Teradata Aster 6 has been preannounced (beta in Q4, general release in Q1 2014). The general architectural idea is:
- There are multiple data stores, the first two of which are:
- The classic Aster relational data store.
- A file system that emulates HDFS (Hadoop Distributed File System).
- There are multiple processing “engines”, where an engine is what occupies and controls a processing thread. These start with:
- Generic analytic SQL, as Aster has had all along.
- SQL-MR, the MapReduce Aster has also had all along.
- SQL-Graph aka SQL-GR, a graph analytics system.
- The Aster parser and optimizer accept glorified SQL, and work across all the engines combined.
There’s much more, of course, but those are the essential pieces.
Just to be clear: Teradata Aster 6, aka the Teradata Aster Discovery Platform, includes HDFS compatibility, native MapReduce and ways of invoking Hadoop MapReduce on non-Aster nodes or clusters — but even so, you can’t run Hadoop MapReduce within Aster over Aster’s version of HDFS.

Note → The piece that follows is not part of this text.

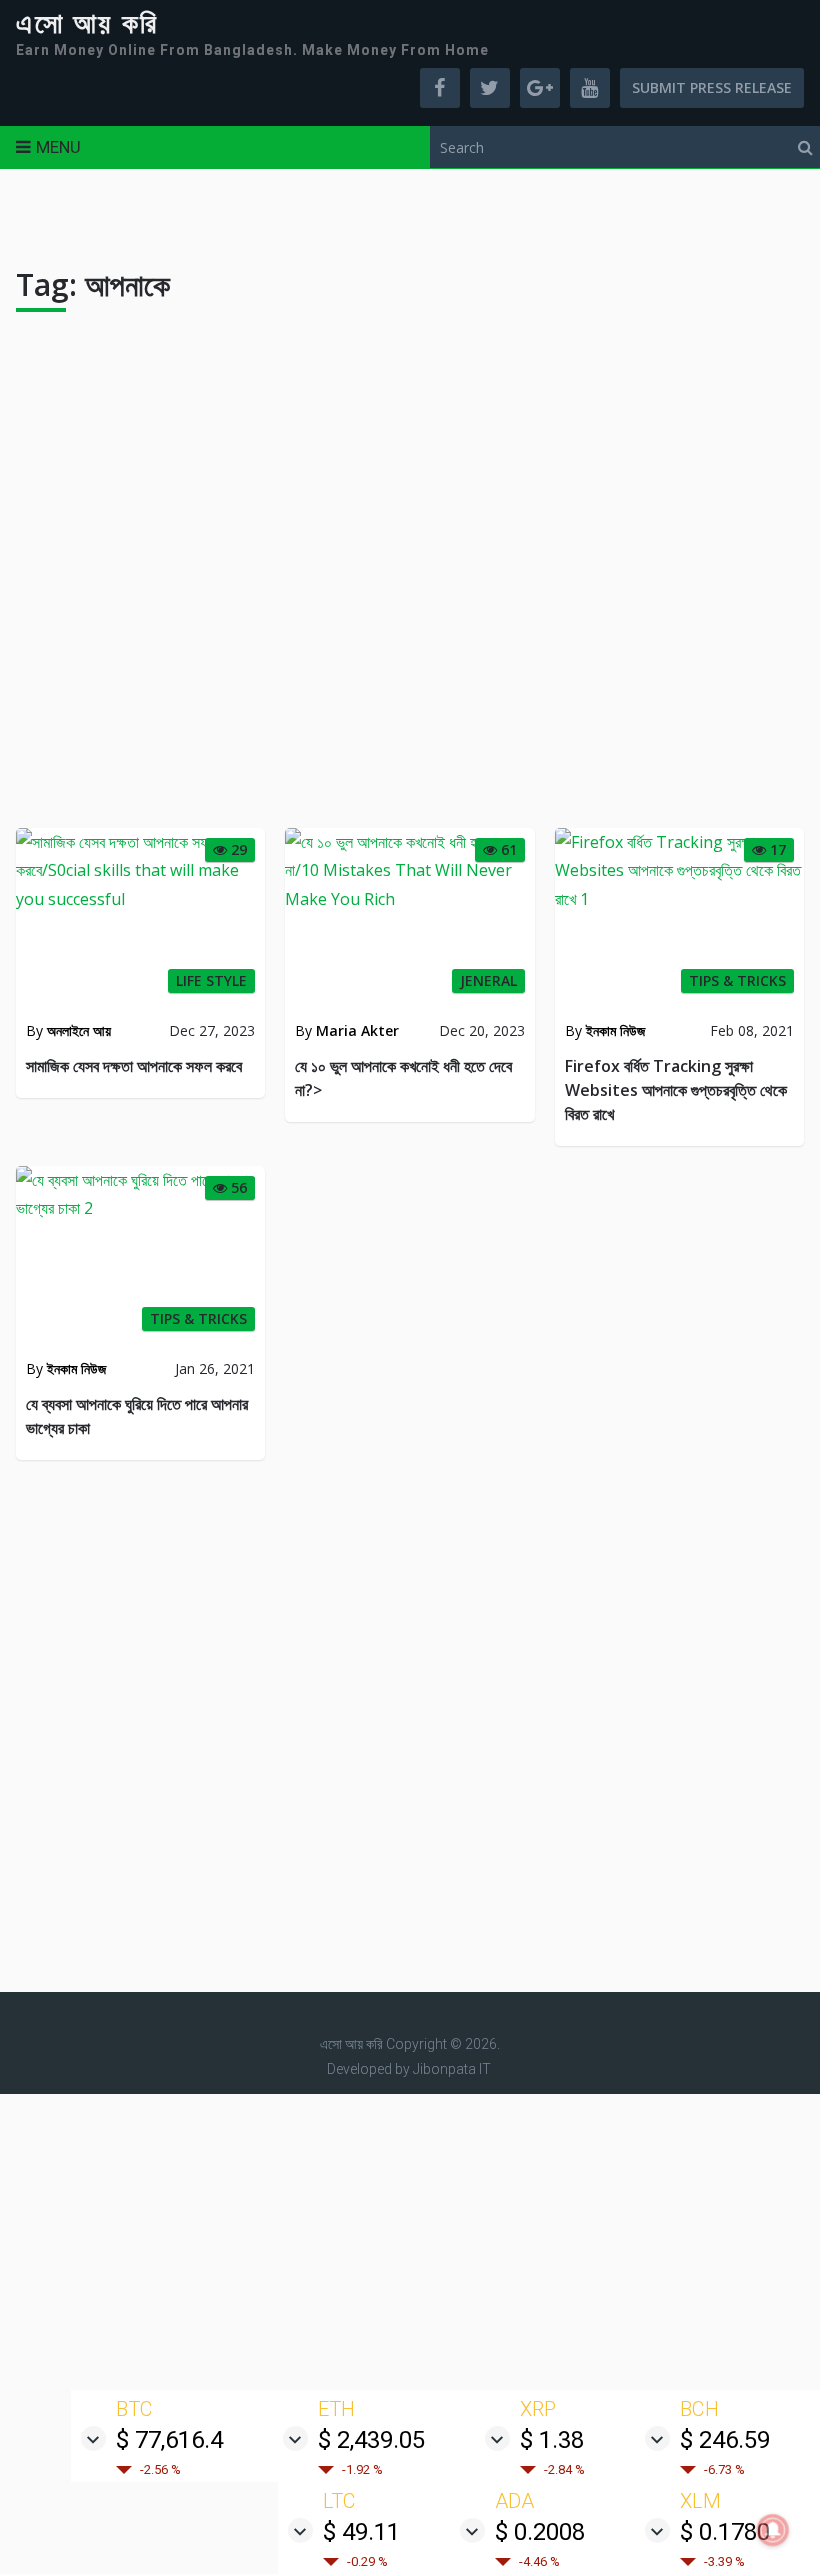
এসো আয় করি (87, 24)
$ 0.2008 (540, 2532)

The most dramatic immediate additions are in the graph analytics area.* The new SQL-Graph is supported by something called BSP (Bulk Synchronous Parallel). I’ll start by observing (and some of this is confusing):
- BSP was thought of a long time ago, as a general-purpose computing model, but recently has come to the fore specifically for graph analytics. (Think Pregel and Giraph, along with Teradata Aster.)
- BSP has a kind of execution-graph metaphor, which is different from the graph data it helps analyze.

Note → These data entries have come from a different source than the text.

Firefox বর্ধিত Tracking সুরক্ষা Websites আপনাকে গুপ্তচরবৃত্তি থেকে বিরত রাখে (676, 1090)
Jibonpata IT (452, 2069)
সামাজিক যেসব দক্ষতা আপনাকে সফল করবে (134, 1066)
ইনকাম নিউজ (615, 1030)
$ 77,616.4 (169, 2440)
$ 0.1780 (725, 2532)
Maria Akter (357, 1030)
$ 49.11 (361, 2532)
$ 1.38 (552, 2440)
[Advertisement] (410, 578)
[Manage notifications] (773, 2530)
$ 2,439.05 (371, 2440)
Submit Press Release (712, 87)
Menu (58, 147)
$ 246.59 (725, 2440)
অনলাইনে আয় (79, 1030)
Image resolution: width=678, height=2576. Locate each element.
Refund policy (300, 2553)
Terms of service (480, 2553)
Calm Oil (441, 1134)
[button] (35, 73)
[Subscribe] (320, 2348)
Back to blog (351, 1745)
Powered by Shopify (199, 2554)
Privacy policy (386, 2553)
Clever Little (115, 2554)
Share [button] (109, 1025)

- BSP is described as being a combination hardware/software technology, but Teradata Aster and everybody else I know of implements it in software only.
- Aster long ago talked of adding a graph data store, but has given up that plan; rather, it wants you to do graph analytics on data stored in tables (or accessed through views) in the usual way.
Use cases suggested are a lot of marketing, plus anti-fraud.
*Pay no attention to Aster’s previous claims to do a good job on graph — and not only via nPath — in SQL-MR.
So far as I can infer from examples I’ve seen, the semantics of Teradata Aster SQL-Graph start:
- Ordinary SQL except in the FROM clause.
- Functions/operators that are the arguments for FROM; of course, they output tables. You can write these yourself, or use Teradata Aster’s prebuilt ones.
Within those functions, the core idea is:
- Various tables are explicitly given the roles of “Vertices”, “Edges”, and so on. (It can get reasonably complicated; e.g., “Vertices_1″ and “Vertices_2″ for a bipartite graph.)
- Those “tables” can actually instead be views, subqueries or whatever.
Specific prebuilt functions — Aster is big on prebuilt functions — include but surely aren’t limited to:
- PageRank (which of course generally is a way to estimate individual vertices’ relative influence).
- Various things that seem to focus on measuring which relationships are or aren’t significant. (I’m not sure whether they’re NDA or not, so to stay on the safe side I won’t spell them out.)
Truth be told, these prebuilt functions sound pretty interesting.
As for underpinnings — the idea behind BSP is:
- You have a computing job that is both iterative and parallel.
- You parallelize it among a bunch of logical vertices, which may or may not correspond to physical computing servers.
- The job is broken up into “supersteps”, wherein local processing happens at each vertex.
- At the end of a superstep, each vertex can send messages to other vertices. The next superstep can’t start until all the messages have arrived.
Hopefully, various problems with message latency and unreliability that arise in other models of parallel computing are obviated by BSP.
So why use BSP for graph analytics? Well, it’s pretty obvious why BSP would be a decent model; the real question is why something that relies on classical data partitioning isn’t even better. And of course the answer to that one is that data partitioning doesn’t work for most graphs; whatever you do, there are going to be a whole lot of edges crossing partition boundaries.
Real-world graphs have short average path lengths — Six Degrees of Separation and all that. While that isn’t in itself a proof that partitioning can’t work, it should at least serve as a strong plausibility argument.
Since this is a first release of a graph-processing capability, it’s safe to assume there’s a lot missing. For example, every SQL-GR graph operation starts by retrieving data and building a graph; there’s no reuse. I presume that some analytic operations aren’t explicitly supported yet, or are of questionable performance. (Subgraph pattern matching was mentioned as an area that was not yet optimized for.) But with all those caveats, this still feels like a pretty interesting entry into the relationship analytics market.